PROJECT WORK: The main road to Nelspruit, Swaziland and the Komatipoort border post is being broadened to ease congestion in Burgersfort. Pic. Ephraim Ngwasheng. © Sowetan.
PROJECT WORK: The main road to Nelspruit, Swaziland and the Komatipoort border post is being broadened to ease congestion in Burgersfort. Pic. Ephraim Ngwasheng. © Sowetan.

Alex Matlala

Alex Matlala

Municipal manager Simon Malepeng and mayor Ralepane Mamekoa were the toast of Burgersfort in Limpopo on Friday after 120 women and young people were employed to work on a government project.

Silvia Mohlala, a single mother of six, was overjoyed at getting a job. She said her family's life had changed dramatically since she started working.

Mohlala said her family would go for four to five days without food.

"Four of my kids attended school on empty stomachs and in tattered school uniforms. But now I can care for them," she said.

Mohlala and her 119 colleagues were chosen from impoverished families on social grants.

Malepeng said the municipality was broadening the main road through the mining town to Nelspruit, Swaziland and Mozambique.
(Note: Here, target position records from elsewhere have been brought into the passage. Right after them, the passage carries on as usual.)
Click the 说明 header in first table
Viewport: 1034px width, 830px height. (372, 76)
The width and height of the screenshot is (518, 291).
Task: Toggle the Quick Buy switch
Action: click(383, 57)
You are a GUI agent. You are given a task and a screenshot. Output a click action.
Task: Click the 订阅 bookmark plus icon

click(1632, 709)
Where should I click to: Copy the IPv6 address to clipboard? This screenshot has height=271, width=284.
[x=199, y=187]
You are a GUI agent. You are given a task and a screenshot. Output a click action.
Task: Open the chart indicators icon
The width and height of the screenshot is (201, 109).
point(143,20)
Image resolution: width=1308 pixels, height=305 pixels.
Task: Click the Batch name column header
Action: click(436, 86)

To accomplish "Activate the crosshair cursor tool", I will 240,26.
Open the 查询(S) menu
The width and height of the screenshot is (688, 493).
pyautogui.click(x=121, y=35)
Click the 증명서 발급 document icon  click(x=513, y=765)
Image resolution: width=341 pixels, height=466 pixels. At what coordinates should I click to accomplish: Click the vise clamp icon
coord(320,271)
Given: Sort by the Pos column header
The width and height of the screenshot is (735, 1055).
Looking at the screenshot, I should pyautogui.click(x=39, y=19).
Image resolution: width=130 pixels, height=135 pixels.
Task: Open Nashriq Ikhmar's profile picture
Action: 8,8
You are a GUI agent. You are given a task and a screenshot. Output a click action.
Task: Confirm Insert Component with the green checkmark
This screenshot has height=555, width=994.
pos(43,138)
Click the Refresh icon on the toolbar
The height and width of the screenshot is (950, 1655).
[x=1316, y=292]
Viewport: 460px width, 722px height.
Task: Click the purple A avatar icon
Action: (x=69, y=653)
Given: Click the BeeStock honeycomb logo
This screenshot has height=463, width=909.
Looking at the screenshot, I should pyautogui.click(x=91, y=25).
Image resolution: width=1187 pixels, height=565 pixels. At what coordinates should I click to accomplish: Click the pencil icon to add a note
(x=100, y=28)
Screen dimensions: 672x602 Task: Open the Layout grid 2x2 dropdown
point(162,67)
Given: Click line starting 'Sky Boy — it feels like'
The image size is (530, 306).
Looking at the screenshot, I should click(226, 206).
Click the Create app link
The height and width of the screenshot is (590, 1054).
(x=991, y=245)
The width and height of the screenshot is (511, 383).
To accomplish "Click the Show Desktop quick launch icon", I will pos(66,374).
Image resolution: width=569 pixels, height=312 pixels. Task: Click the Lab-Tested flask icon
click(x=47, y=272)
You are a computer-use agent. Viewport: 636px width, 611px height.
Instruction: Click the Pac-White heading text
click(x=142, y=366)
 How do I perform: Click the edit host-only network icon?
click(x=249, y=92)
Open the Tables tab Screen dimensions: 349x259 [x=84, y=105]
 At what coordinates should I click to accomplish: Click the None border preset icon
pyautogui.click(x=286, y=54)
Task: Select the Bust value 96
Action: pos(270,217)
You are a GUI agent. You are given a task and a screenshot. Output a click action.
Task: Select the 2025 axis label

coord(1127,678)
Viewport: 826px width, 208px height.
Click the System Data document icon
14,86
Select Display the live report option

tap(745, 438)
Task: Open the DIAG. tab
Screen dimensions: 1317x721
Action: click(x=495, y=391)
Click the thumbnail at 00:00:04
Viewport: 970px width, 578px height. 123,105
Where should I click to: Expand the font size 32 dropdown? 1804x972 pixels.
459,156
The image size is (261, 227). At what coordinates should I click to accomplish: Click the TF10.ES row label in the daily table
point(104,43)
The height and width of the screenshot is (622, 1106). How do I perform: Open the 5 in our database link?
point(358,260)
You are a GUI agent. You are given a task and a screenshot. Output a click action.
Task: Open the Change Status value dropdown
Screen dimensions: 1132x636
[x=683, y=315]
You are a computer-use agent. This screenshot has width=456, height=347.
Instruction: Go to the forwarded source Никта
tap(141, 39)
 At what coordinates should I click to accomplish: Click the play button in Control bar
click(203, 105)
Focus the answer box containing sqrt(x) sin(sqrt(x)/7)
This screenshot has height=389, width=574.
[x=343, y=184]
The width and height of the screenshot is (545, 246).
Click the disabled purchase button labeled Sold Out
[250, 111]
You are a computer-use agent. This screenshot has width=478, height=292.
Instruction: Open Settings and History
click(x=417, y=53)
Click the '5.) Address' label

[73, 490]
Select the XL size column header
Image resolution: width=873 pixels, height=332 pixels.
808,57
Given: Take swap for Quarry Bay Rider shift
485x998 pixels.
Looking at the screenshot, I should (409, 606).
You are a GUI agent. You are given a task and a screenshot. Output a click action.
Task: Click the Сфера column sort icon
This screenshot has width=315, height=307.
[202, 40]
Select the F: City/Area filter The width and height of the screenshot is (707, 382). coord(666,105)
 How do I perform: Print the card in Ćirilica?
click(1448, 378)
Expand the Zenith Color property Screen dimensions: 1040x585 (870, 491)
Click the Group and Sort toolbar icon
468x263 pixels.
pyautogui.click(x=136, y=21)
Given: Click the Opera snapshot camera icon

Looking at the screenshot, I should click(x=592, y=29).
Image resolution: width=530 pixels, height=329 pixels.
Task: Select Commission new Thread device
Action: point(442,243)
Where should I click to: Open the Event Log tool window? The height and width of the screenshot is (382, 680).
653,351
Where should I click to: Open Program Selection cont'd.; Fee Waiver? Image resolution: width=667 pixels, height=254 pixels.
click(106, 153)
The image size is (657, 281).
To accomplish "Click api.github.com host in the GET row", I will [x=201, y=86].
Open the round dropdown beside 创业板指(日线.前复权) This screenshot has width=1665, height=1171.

"Construction on the R8,8million tarred road is aimed at easing congestion for hundreds of motorists who use the town as a gateway to Mpumalanga, Swaziland and the border gate to Mozambique at Komatipoort.

"Our narrow road had the capacity for only 25 vehicles a minute. This caused delays and accidents. Construction should be finished before the end of this year, and 1000 people will have benefited."

In 2002, President Thabo Mbeki identified Burgersfort as a development nodal.